September 12, 2003    4:04 PM ET

Title: CTO, MySQL
Academic Credentials: Attended Helsinki Technological University
Creative Inspiration: Humor
Favorite Junk Food: China buffet
Most Productive Time Of Day: 11 p.m. to 3 a.m.

ike many developers before him, Michael Widenius' breakthrough happened when he decided to take matters into his own hands.

Widenius,nicknamed Monty by his mother after General Montgomery,had taken on side work as a teenager in 1978 porting applications from big iron systems down onto microcomputers. His challenge: There was no place to store the data associated with the software. So, Widenius developed his own simple database using BASIC. Widenius says other database choices at the time were limited by speed and scalability.

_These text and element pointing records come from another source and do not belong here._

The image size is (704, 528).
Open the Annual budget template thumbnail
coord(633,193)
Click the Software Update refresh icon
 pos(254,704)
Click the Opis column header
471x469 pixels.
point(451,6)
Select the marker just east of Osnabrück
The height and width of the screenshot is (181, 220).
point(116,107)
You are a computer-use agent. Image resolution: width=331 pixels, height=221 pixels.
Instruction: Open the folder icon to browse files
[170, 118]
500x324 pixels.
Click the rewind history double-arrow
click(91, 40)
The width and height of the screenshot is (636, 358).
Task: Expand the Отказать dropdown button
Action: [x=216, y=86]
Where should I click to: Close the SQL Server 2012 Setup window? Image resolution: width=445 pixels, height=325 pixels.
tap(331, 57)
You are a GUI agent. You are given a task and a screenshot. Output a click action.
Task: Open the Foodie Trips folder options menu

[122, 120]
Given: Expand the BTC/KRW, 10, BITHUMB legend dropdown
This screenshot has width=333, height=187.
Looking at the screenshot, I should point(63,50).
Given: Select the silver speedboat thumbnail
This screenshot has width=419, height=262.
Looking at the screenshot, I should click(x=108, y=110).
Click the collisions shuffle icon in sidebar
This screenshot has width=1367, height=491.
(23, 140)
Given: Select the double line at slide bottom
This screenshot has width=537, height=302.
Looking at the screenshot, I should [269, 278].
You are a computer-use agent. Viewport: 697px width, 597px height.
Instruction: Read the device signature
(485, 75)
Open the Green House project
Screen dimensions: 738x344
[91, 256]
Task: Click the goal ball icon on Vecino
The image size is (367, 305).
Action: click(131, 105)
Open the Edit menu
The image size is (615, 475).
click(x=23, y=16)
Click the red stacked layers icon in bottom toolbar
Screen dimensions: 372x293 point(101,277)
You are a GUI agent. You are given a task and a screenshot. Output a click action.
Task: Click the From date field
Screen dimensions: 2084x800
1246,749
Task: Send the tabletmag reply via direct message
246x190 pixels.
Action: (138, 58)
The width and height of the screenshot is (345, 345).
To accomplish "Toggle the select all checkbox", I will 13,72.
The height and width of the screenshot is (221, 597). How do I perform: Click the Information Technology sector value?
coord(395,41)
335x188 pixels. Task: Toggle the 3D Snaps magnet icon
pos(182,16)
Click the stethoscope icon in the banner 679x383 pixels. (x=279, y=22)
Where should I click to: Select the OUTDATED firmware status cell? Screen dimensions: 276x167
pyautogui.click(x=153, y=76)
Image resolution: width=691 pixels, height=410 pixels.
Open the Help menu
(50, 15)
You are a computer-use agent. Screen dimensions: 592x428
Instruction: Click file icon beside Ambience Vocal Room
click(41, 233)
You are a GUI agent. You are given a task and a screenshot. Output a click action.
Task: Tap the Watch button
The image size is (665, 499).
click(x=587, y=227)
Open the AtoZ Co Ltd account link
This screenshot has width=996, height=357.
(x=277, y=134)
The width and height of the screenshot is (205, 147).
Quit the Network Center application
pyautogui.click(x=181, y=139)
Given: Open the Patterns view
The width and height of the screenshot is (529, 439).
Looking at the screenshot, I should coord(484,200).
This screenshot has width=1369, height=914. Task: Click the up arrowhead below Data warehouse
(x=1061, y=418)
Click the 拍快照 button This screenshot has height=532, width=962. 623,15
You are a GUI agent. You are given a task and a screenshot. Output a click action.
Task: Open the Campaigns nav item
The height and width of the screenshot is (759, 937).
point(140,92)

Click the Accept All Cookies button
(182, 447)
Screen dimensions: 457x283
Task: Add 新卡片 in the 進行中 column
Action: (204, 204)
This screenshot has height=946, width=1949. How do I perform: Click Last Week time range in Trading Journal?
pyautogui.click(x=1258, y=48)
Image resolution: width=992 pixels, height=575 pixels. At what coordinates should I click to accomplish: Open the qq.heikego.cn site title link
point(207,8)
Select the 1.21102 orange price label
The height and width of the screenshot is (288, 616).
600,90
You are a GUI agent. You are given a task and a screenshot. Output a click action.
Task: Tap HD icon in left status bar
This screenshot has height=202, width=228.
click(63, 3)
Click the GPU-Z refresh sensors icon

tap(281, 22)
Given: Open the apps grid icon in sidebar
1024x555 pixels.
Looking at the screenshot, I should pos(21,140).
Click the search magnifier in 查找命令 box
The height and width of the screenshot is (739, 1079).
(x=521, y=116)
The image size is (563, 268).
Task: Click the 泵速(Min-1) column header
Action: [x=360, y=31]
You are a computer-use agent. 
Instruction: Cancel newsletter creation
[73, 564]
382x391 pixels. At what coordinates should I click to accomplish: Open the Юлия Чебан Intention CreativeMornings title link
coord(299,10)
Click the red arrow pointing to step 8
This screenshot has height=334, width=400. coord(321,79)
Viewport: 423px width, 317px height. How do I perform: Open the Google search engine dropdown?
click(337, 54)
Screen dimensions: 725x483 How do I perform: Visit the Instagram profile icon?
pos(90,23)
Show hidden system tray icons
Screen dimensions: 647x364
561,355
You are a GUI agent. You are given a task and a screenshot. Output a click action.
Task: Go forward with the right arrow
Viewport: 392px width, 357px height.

That software has become the core for MySQL, a database licensed and marketed by the company bearing the same name.

The 41-year-old Widenius says the real innovation came in 1995, when his team created an SQL layer that allowed the original database to be used over the Internet. Today, he says, most of his first customers are still on board with MySQL, which now claims 4 million-plus installations.

There are about 20 developers currently working on core MySQL source code, and Widenius is trying to get more into active development rather than code review, as interested outside parties suggest changes.

"People have written hundreds of clients and connected the server to hundreds of different languages," Widenius says. "We would never have been able to do this as a regular commercial company."